(STUDY TEXT)
☆ ☆ ☆ ☆ ☆

TRADING UPDATE AND BOARD CHANGES

 

Tandem Group plc (AIM: TND), designers, developers, distributors and retailers of sports, leisure and mobility equipment, announces a trading update ahead of its annual results for the year ended 31 December 2019 which are due to be announced in March 2020.

 

Trading and operations

As we reported in our interim results announcement, revenue in the first half of the year increased by approximately 27% as a result of strong performances from both licensed and own brand properties.

 

Although the rate of growth in the second half of 2019 did not match the exceptional levels achieved in the first half it was nevertheless close to 15% ahead of the same period in the prior year. The sustained periods of wet weather across many parts of the country in the late Autumn period and macro uncertainties hindered the excellent progress earlier in the year.

 

However, overall it was a strong year for the Group. Despite a third year in a row of decline in the toy industry with reported outdoor toy sales declining by almost 10%, Group revenue for the full year ended 31 December 2019 increased by nearly 20% to £38.8 million. Group profit before tax is expected to be well ahead of the prior year.

☆ ☆ ☆ ☆ ☆

Return the trading update text word for word.

(DATASET EXTRACT)
☆ ☆ ☆ ☆ ☆

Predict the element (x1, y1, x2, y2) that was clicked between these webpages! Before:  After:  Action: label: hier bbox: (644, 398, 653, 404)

☆ ☆ ☆ ☆ ☆

(WRITTEN REPLY)
TRADING UPDATE AND BOARD CHANGES

 

Tandem Group plc (AIM: TND), designers, developers, distributors and retailers of sports, leisure and mobility equipment, announces a trading update ahead of its annual results for the year ended 31 December 2019 which are due to be announced in March 2020.

 

Trading and operations

As we reported in our interim results announcement, revenue in the first half of the year increased by approximately 27% as a result of strong performances from both licensed and own brand properties.

 

Although the rate of growth in the second half of 2019 did not match the exceptional levels achieved in the first half it was nevertheless close to 15% ahead of the same period in the prior year. The sustained periods of wet weather across many parts of the country in the late Autumn period and macro uncertainties hindered the excellent progress earlier in the year.

 

However, overall it was a strong year for the Group. Despite a third year in a row of decline in the toy industry with reported outdoor toy sales declining by almost 10%, Group revenue for the full year ended 31 December 2019 increased by nearly 20% to £38.8 million. Group profit before tax is expected to be well ahead of the prior year.